Les voyages sont une grande source d’inspiration. Je regarde attentivement ce qui m’entoure, j’observe. Je suis très curieux de tout et je fais des photos de tout. L’autre jour, alors que je me promenais dans Paris, j’ai vu qu’un artisan avait apposé la mention « Nos viennoiseries sont fabriquées par nos artisans sur place ». J’ai pris une photo et je me suis dit qu’il fallait faire la même chose dans nos magasins. Je m’intéresse à tout, que cela soit dans le domaine de la boulangerie ou indépendamment, je suis passionné d’architecture, de design, de peinture, en résumé tout m’intéresse. J’essaye donc de mettre cela au service de l’entreprise dont je suis le serviteur.

Comment vous différenciez-vous dans votre environnement concurrentiel ?

Il existe  32 000 boulangeries artisanales en France dont 5 000 en région parisienne, cela fait du monde ! Cependant, de plus en plus de personnes mangent dehors où souhaitent trouver des endroits qui garantissent une sorte de traçabilité des produits.
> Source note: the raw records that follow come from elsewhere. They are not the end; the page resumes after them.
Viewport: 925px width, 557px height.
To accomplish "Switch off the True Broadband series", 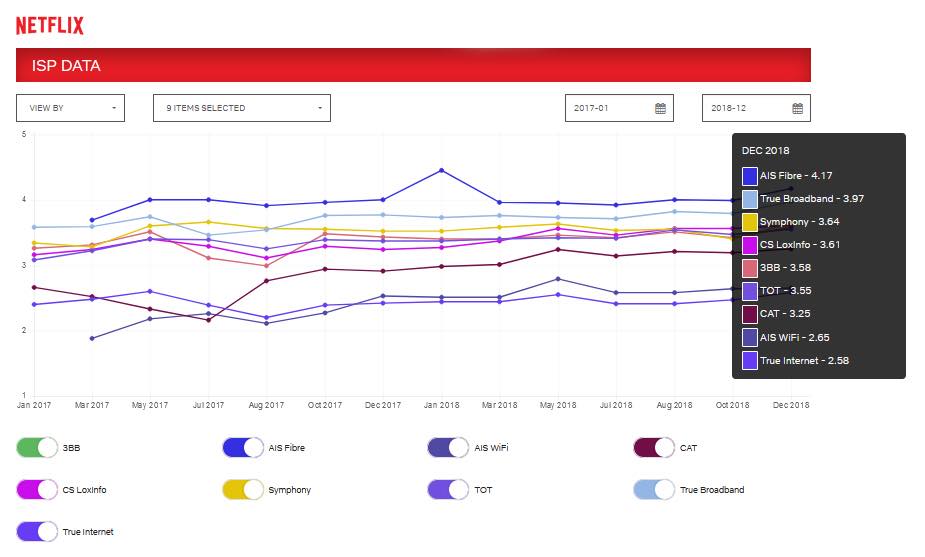I will 654,490.
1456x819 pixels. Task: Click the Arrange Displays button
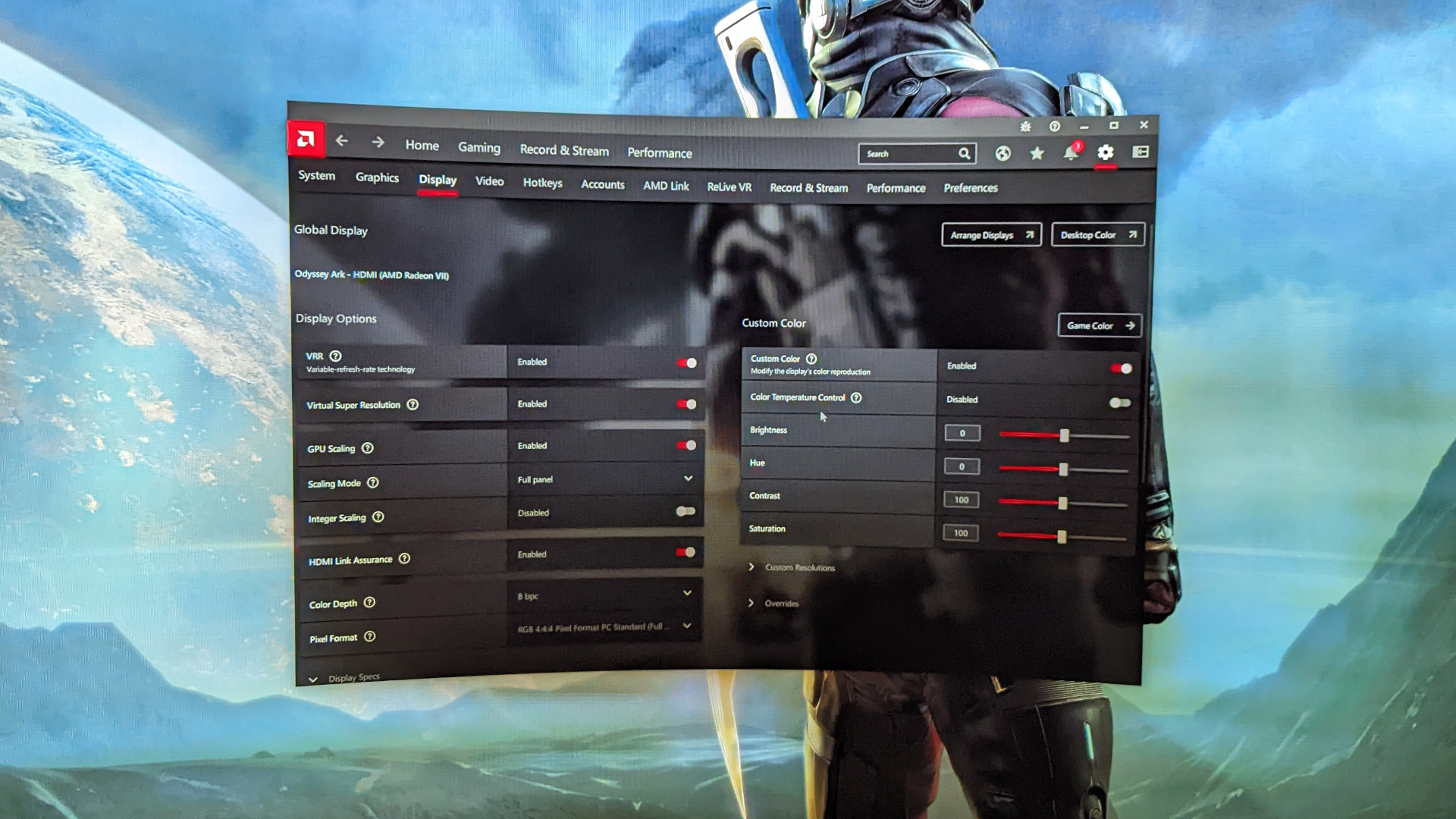pos(990,234)
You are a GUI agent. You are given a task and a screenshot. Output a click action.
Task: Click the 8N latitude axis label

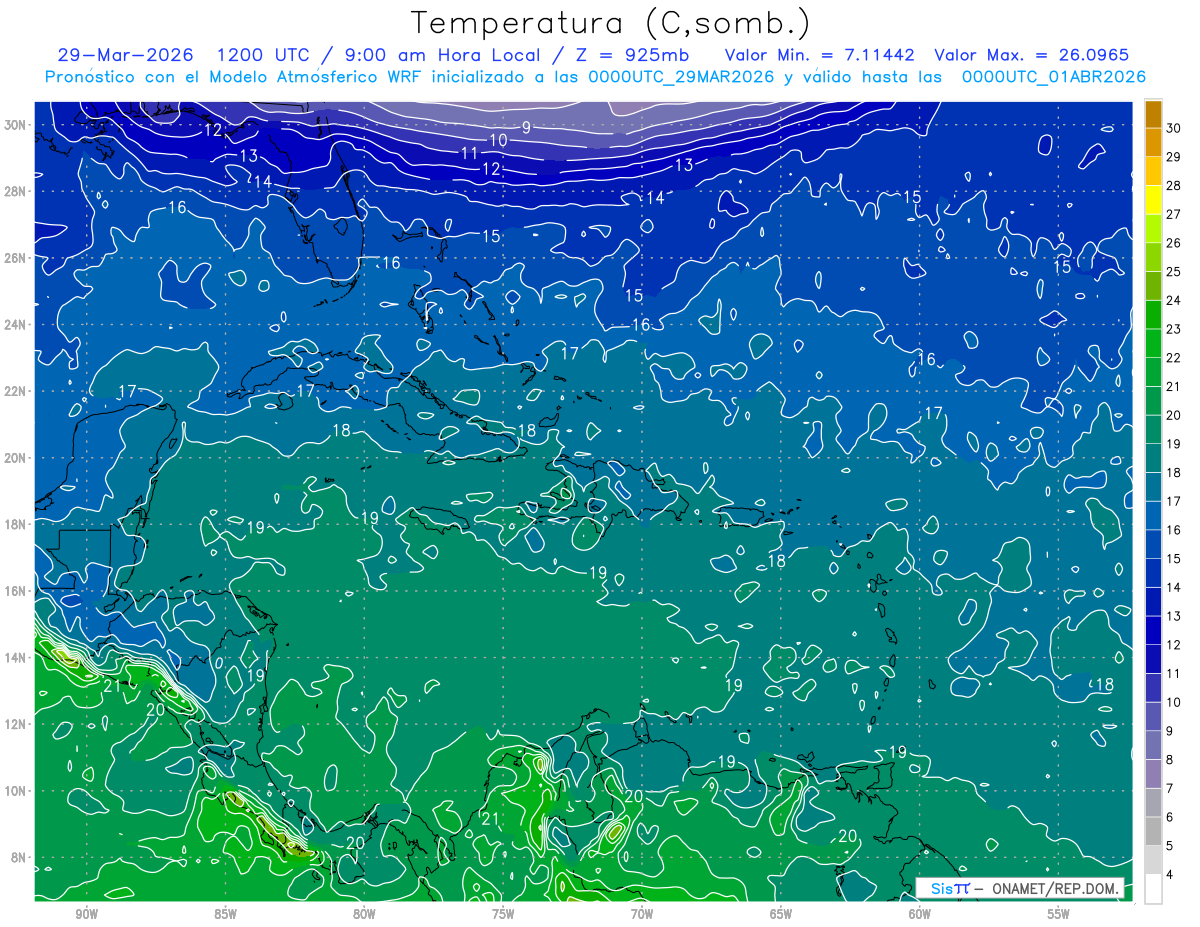click(x=19, y=857)
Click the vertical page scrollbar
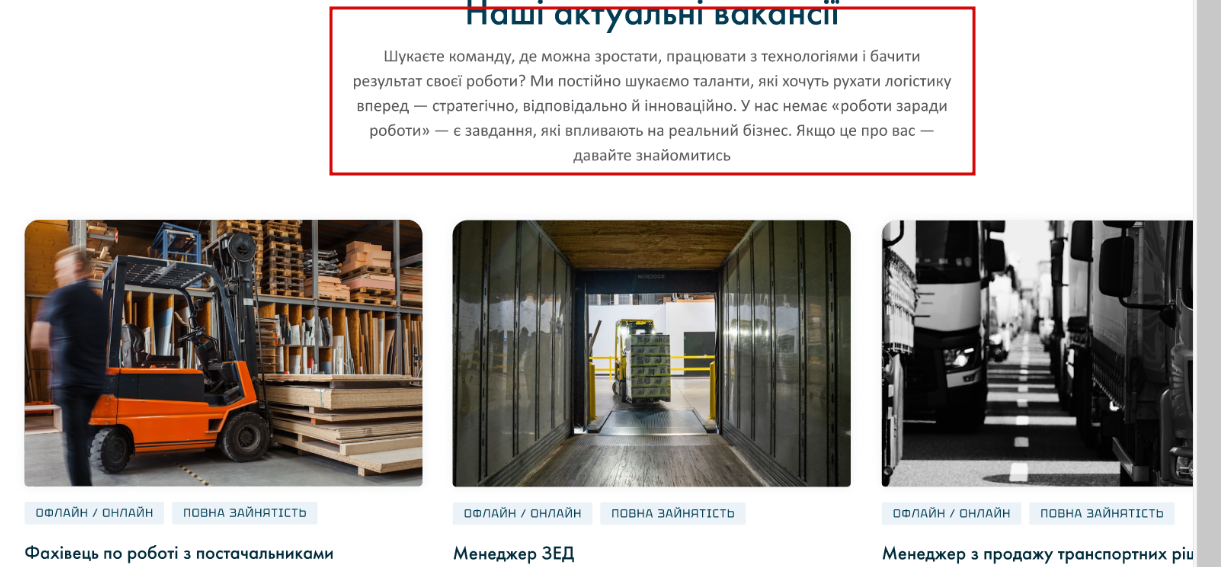This screenshot has width=1221, height=567. pos(1208,283)
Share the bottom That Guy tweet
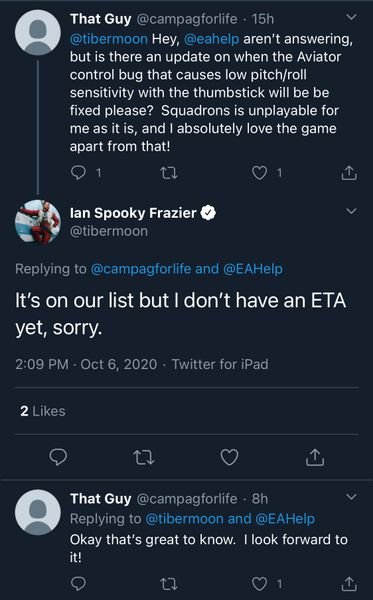The width and height of the screenshot is (373, 600). click(349, 584)
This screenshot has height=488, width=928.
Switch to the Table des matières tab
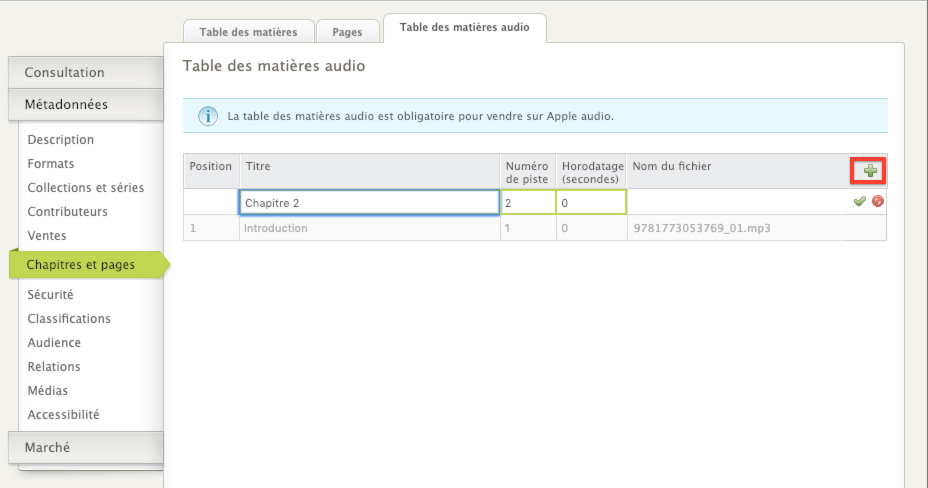[x=248, y=32]
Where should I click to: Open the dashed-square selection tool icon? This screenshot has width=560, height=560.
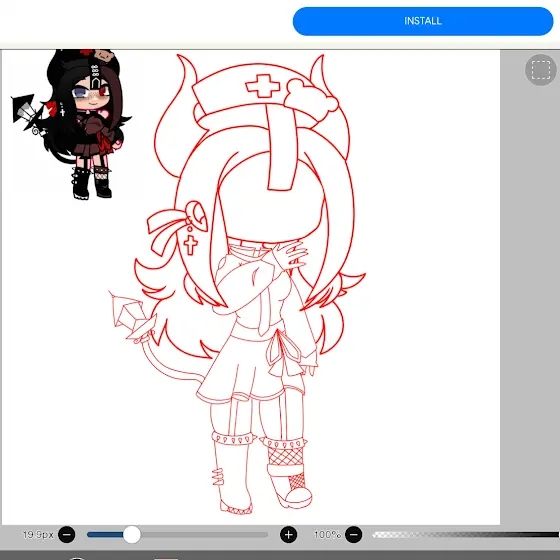point(541,70)
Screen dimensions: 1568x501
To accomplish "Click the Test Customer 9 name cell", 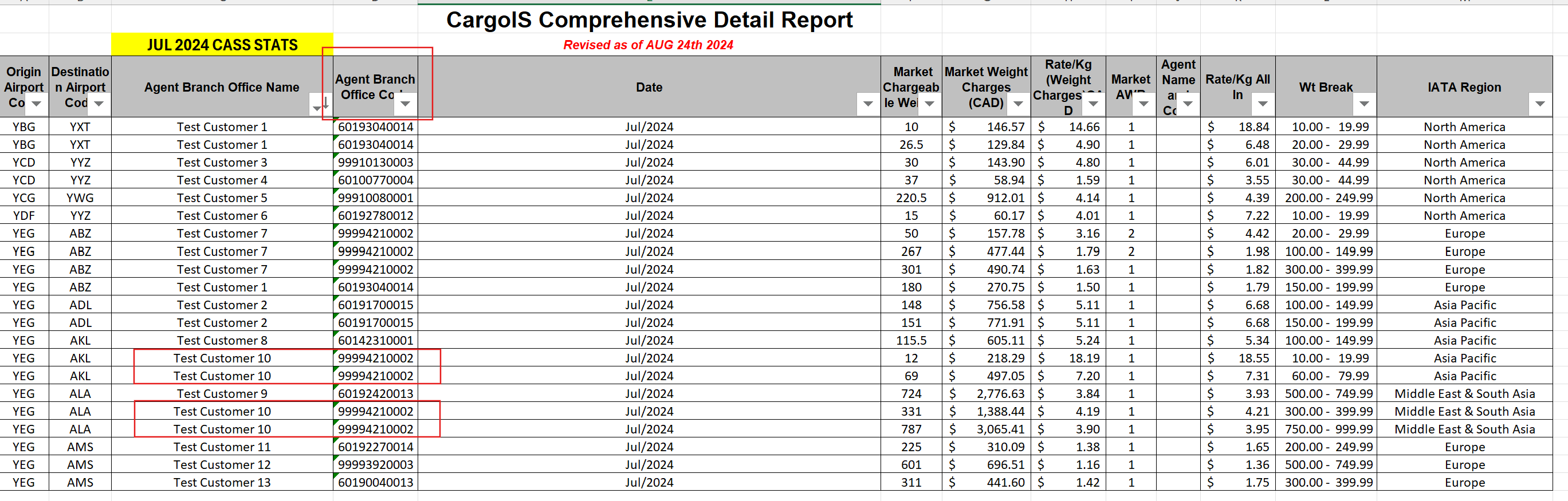I will [x=222, y=394].
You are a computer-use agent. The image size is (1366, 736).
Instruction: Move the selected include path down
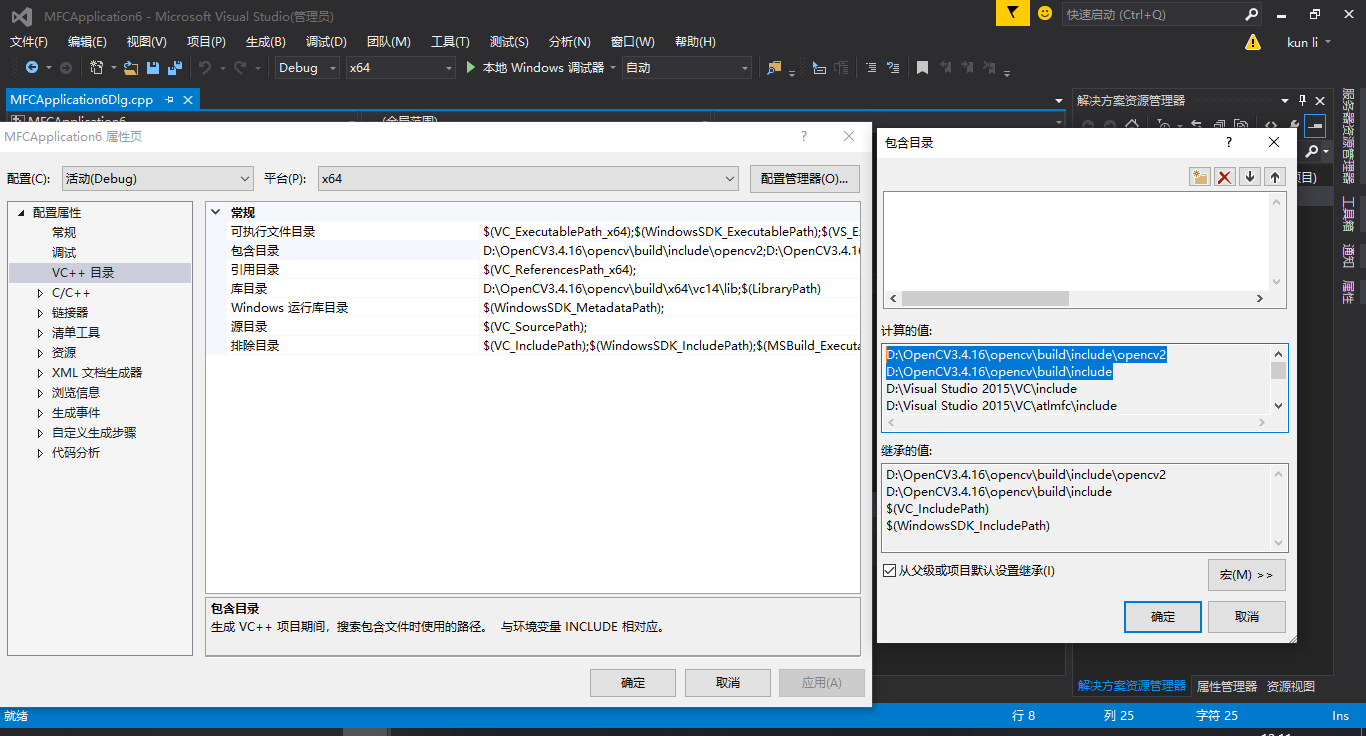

Il est donc important pour les gens de pouvoir se repérer à travers un réseau comme le nôtre. Nous sommes sans cesse obligés d’innover et en grossissant un peu, on peut se permettre d’allouer une personne ou deux à la recherche et au développement, c’est essentiel.

Quelle est votre stratégie de développement à l’export ?

Nous disposons aujourd’hui d’une cinquantaine de magasins en France et de 150 à l’étranger, de façon assez logique, nous réalisons donc entre 35 et 40% de notre chiffre d’affaires en France et le reste à l’étranger. Mécaniquement, l’export est amené à se renforcer.

Nous travaillons beaucoup les Etats-Unis  ainsi que l’Asie. Par ailleurs, nous allons ouvrir en fin d’année en Côte d’Ivoire. Nous souhaitons également développer d’autres pays d’Afrique, ces projets étant en cours de réalisation. Nous avons ouvert 20 magasins au Mexique en 3 ans et nous en ouvrirons 10 autres  l’année prochaine.

Que représente, à vos yeux, le « Made in France » ?

Dans tout ce qui est artisanal, le made in France est un symbole de qualité pour les étrangers. Lorsque vous allez à New-York, tout le monde se rappelle que la statue de la liberté a été offerte par les Français, ces mêmes Français qui on fait le toit de leurs églises et de leurs cathédrales … L’artisanat français a une très belle aura à travers le monde mais on n’a pas fait assez de lois pour le protéger et le développer. Les formations manuelles sont très peu encouragées, pourtant, les  métiers manuels sont tout juste exceptionnels. Les niveaux de salaires des artisans sont élevés mais ces métiers ne sont pas défendus, c’est très dommage. On a le sentiment aujourd’hui que les politiques entendent se pencher sur le sujet, c’est un véritable chantier où il existe un énorme créneau à faire valoir.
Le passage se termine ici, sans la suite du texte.